■ **Task to carry out**:
Write the data out again exactly, dropping any images it holds.

■ **Dataset excerpts**:
☆ ☆ ☆ ☆

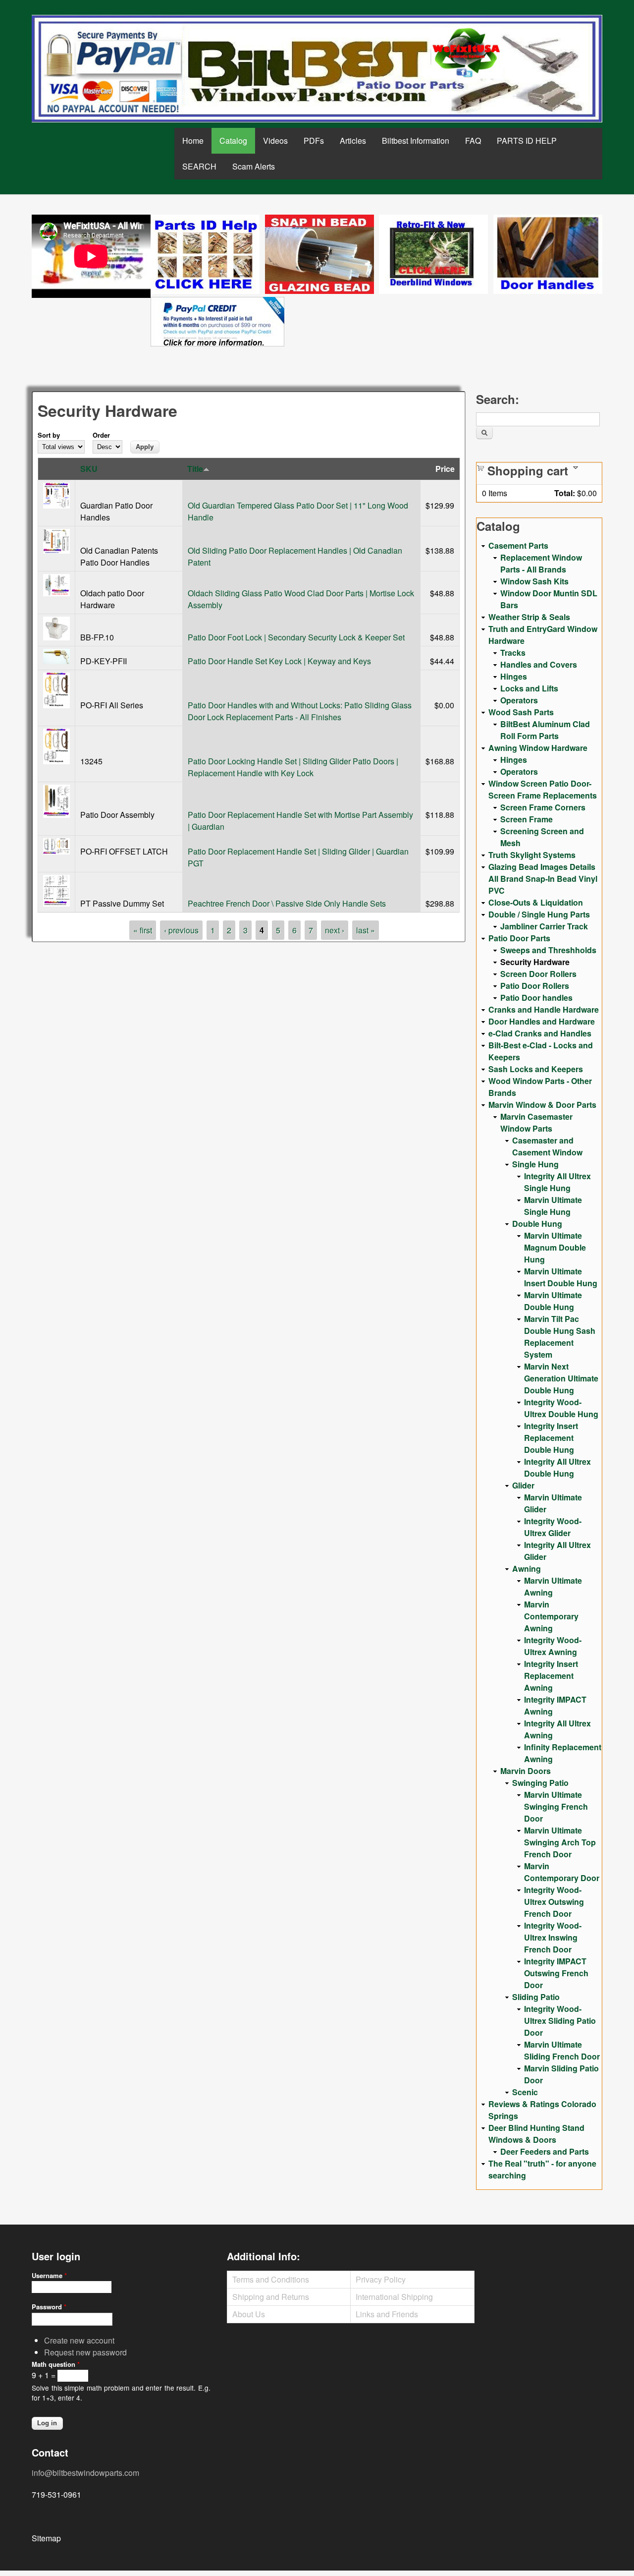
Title (195, 468)
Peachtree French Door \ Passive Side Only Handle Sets (287, 903)
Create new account (79, 2340)
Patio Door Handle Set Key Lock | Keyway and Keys (279, 661)
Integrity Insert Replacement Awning (551, 1675)
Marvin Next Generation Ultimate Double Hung (561, 1378)
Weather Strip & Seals (529, 617)
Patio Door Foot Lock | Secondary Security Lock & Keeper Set (296, 637)
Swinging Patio (540, 1782)
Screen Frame (526, 819)
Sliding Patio (536, 1997)
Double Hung (537, 1223)
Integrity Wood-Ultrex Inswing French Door (552, 1937)
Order (101, 435)
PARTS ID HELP (527, 140)
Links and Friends (387, 2314)
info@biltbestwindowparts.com (85, 2472)
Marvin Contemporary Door (561, 1872)
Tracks (513, 652)
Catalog (233, 140)
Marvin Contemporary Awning (551, 1616)
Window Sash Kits (534, 581)
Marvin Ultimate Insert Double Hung (560, 1277)
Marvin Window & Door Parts (542, 1104)
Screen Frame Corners (542, 807)
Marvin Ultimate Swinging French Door (556, 1806)
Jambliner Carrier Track (544, 926)
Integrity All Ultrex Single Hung (557, 1182)
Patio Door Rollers (534, 985)
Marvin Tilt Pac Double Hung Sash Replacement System (559, 1336)
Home (193, 140)
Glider (523, 1485)
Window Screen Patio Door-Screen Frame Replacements (542, 789)
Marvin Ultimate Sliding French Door (562, 2050)
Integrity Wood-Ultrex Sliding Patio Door (560, 2020)
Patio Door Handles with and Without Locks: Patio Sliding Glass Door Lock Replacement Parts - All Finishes (300, 711)
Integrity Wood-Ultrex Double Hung (561, 1408)
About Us (248, 2314)
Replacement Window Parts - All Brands (541, 563)
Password (49, 2306)
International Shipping (394, 2296)
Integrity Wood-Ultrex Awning (552, 1646)
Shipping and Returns (270, 2296)
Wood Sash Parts (521, 712)
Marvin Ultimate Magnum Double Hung (555, 1247)
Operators (519, 700)
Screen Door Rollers (538, 973)
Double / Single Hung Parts (539, 914)
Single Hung (535, 1164)
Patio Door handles (536, 997)
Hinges (513, 676)
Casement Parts (518, 545)
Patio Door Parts (519, 938)
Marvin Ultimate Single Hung (553, 1205)
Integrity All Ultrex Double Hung (557, 1467)
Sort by (49, 435)
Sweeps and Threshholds (548, 950)
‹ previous (181, 930)
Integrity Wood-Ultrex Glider (552, 1527)
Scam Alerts (253, 166)
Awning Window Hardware (537, 747)
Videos (275, 140)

☆ ☆ ☆ ☆

■ **Written reply**:
Title (195, 468)
Peachtree French Door \ Passive Side Only Handle Sets (287, 903)
Create new account (79, 2340)
Patio Door Handle Set Key Lock | Keyway and Keys (279, 661)
Integrity Insert Replacement Awning (551, 1675)
Marvin Next Generation Ultimate Double Hung (561, 1378)
Weather Strip & Seals (529, 617)
Patio Door Foot Lock | Secondary Security Lock & Keeper Set (296, 637)
Swinging Patio (540, 1782)
Screen Frame (526, 819)
Sliding Patio (536, 1997)
Double Hung (537, 1223)
Integrity Wood-Ultrex Inswing French Door (552, 1937)
Order (101, 435)
PARTS ID HELP (527, 140)
Links and Friends (387, 2314)
info@biltbestwindowparts.com (85, 2472)
Marvin Contemporary Door (561, 1872)
Tracks (513, 652)
Catalog (233, 140)
Marvin Contemporary Awning (551, 1616)
Window Sash Kits (534, 581)
Marvin Ultimate Insert Double Hung (560, 1277)
Marvin Window & Door Parts (542, 1104)
Screen Frame Corners (542, 807)
Marvin Ultimate Swinging French Door (556, 1806)
Jambliner Carrier Track (544, 926)
Integrity All Ultrex Single Hung (557, 1182)
Patio Door Rollers (534, 985)
Marvin Tilt Pac Double Hung Sash Replacement System (559, 1336)
Home (193, 140)
Glider (523, 1485)
Window Screen Patio Door-Screen Frame Replacements (542, 789)
Marvin Ultimate Sliding French Door (562, 2050)
Integrity Wood-Ultrex Sliding Patio Door (560, 2020)
Patio Door Handles with and Without Locks: Patio Sliding Glass Door Lock Replacement Parts - All Finishes (300, 711)
Integrity Wood-Ultrex Double Hung (561, 1408)
About Us (248, 2314)
Replacement Window Parts - All Brands (541, 563)
Password (49, 2306)
International Shipping (394, 2296)
Integrity Wood-Ultrex Awning (552, 1646)
Shipping and Returns (270, 2296)
Wood Sash Parts (521, 712)
Marvin Ultimate Magnum Double Hung (555, 1247)
Operators (519, 700)
Screen Door Rollers (538, 973)
Double / Single Hung Parts (539, 914)
Single Hung (535, 1164)
Patio Door handles (536, 997)
Hinges (513, 676)
Casement Parts (518, 545)
Patio Door Parts (519, 938)
Marvin Ultimate Single Hung (553, 1205)
Integrity All Ultrex Double Hung (557, 1467)
Sort by (49, 435)
Sweeps and Threshholds (548, 950)
‹ previous (181, 930)
Integrity Wood-Ultrex Glider (552, 1527)
Scam Alerts (253, 166)
Awning Window Hardware (537, 747)
Videos (275, 140)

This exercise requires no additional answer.